Também foi demonstrado que as crianças prosperam quando desenvolvem relações de apego seguras em famílias não tradicionais, como aquelas com pais do mesmo sexo. Esperamos, portanto, que estudos futuros repliquem nossas descobertas em famílias não tradicionais com dois pais.

Thomas Barwick/Stone via Getty Images
A investigação futura deverá também investigar outras redes familiares que incluam cuidadores não parentais, como os avós, que muitas vezes desempenham um papel ativo na criação dos filhos. Em culturas de orientação colectiva, os agregados familiares compreendem frequentemente uma rede mais ampla de figuras de apego do que os agregados familiares tradicionais com dois pais, frequentemente encontrados nos EUA, Canadá e Europa. É provável que os estudos nestas culturas descubram que as redes de apego podem ser mais pertinentes do que a investigação sobre relacionamentos individuais quando se trata de compreender a saúde mental e as competências académicas das crianças.

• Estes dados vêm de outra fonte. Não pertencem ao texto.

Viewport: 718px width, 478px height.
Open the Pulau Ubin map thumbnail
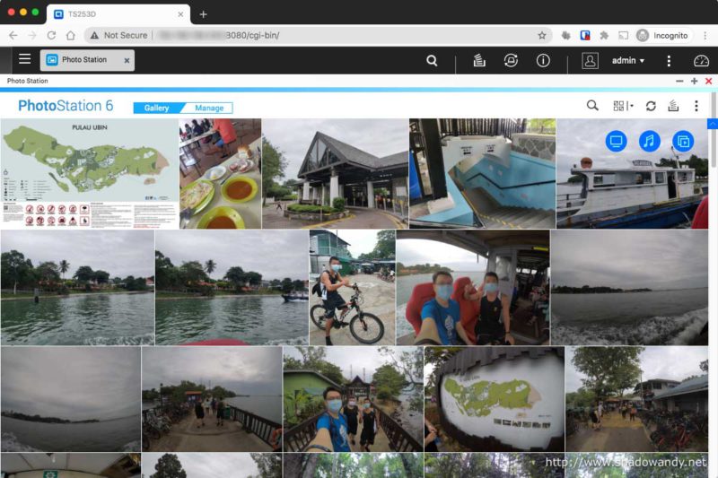coord(89,174)
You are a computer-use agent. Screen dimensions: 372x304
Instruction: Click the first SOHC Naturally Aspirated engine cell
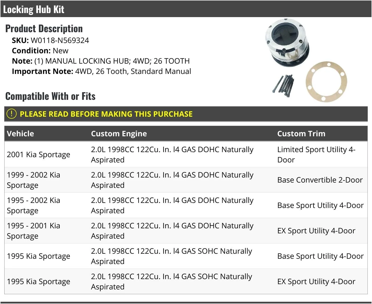171,256
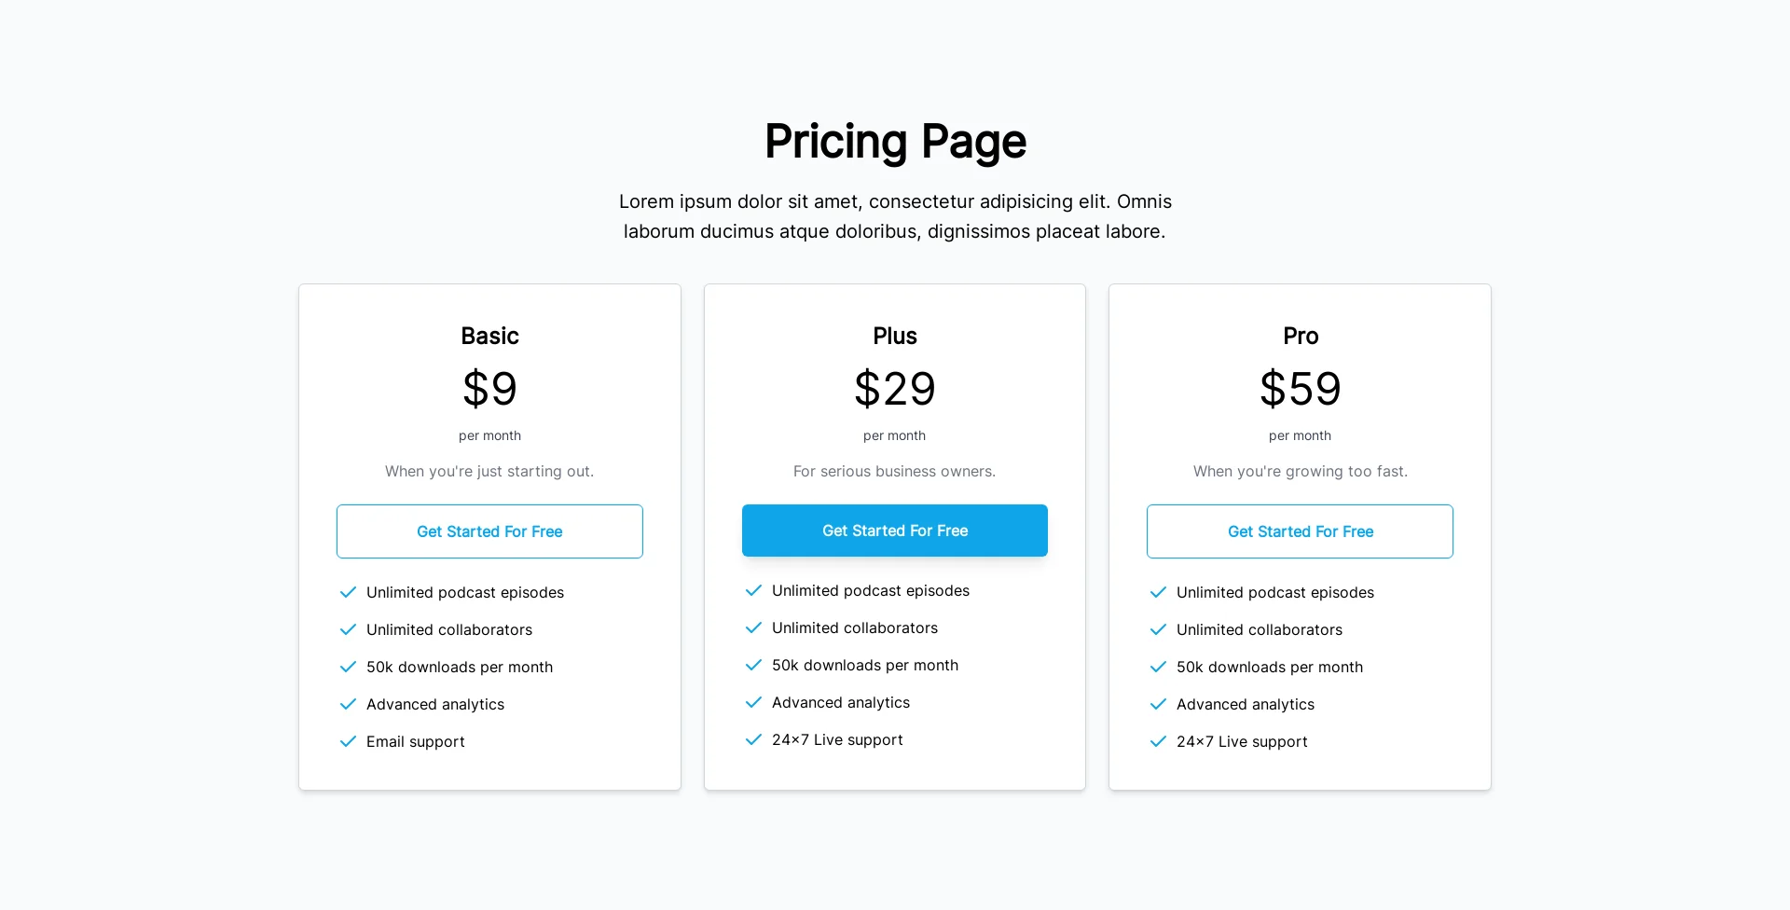Select the $29 price on Plus card
This screenshot has height=910, width=1790.
tap(895, 389)
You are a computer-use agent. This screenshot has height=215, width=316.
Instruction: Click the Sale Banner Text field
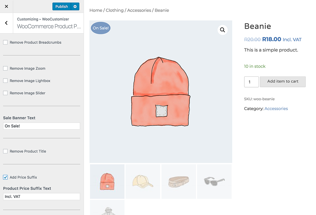coord(41,126)
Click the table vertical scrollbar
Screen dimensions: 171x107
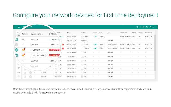155,54

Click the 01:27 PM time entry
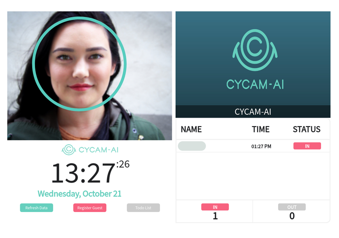point(261,146)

Como diz o provérbio africano, é preciso uma aldeia para criar uma criança. Somos todos descendentes de crianças como Raina. As nossas conclusões destacam a necessidade crítica de ajustar as políticas e os esforços de intervenção precoce para apoiar o casal parental e potencialmente outras configurações de cuidadores estáveis – não apenas as mães.